Recent market data appears to support their concerns. Ether is currently trading around $1,894, down over 5% in the past week, according to CoinMarketCap.
Its ETH/BTC ratio has also fallen to 0.02260, marking its lowest level in nearly five years, based on TradingView data.
Back in September 2024, Carter warned that Ethereum’s fee revenue had plummeted by 99% over six months as L2s captured user activity and revenue without contributing to Ethereum’s base layer.
Some, like Cinneamhain Ventures partner Adam Cochran, have proposed solutions such as Based Rollups, which aim to realign incentives to support Ethereum’s core protocol.
Once viewed as a potential $10,000 asset by 2025, Ether’s prospects have dimmed.
Standard Chartered recently slashed its forecast, lowering the 2025 target to $4,000.
According to Geoffrey Kendrick, the bank’s global head of digital assets research, platforms like Base are now generating substantial profits from within the Ethereum ecosystem, contributing to the revised outlook.
Ethereum Burn Rate Hits All-Time Low
Ethereum network activity has hit a new low, with just 53.07 ETH (worth approximately $106,000) burned on March 23 , marking the lowest daily burn since the introduction of its fee-burning mechanism under EIP-1559.
The EIP-1559 upgrade, implemented in 2021, aimed to simplify transaction fees and reduce ETH supply by burning the base fee in each transaction.
During periods of high usage, the EIP-1559 mechanism can make Ethereum deflationary.
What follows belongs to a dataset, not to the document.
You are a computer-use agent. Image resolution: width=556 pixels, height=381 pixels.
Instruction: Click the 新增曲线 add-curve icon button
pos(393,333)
However, current network conditions suggest otherwise.
Based on recent data from Ultrasound.money, Ethereum’s supply is now expected to grow by 0.76% annually.
The low burn rate aligns with falling on-chain activity.
Metrics such as active addresses, new address creation, transaction count, and daily trading volume have all seen significant drops in recent weeks.
These trends raise concerns about slowing user engagement on Ethereum, especially amid growing competition from Layer 2 networks and alternative blockchains offering lower fees and faster transactions.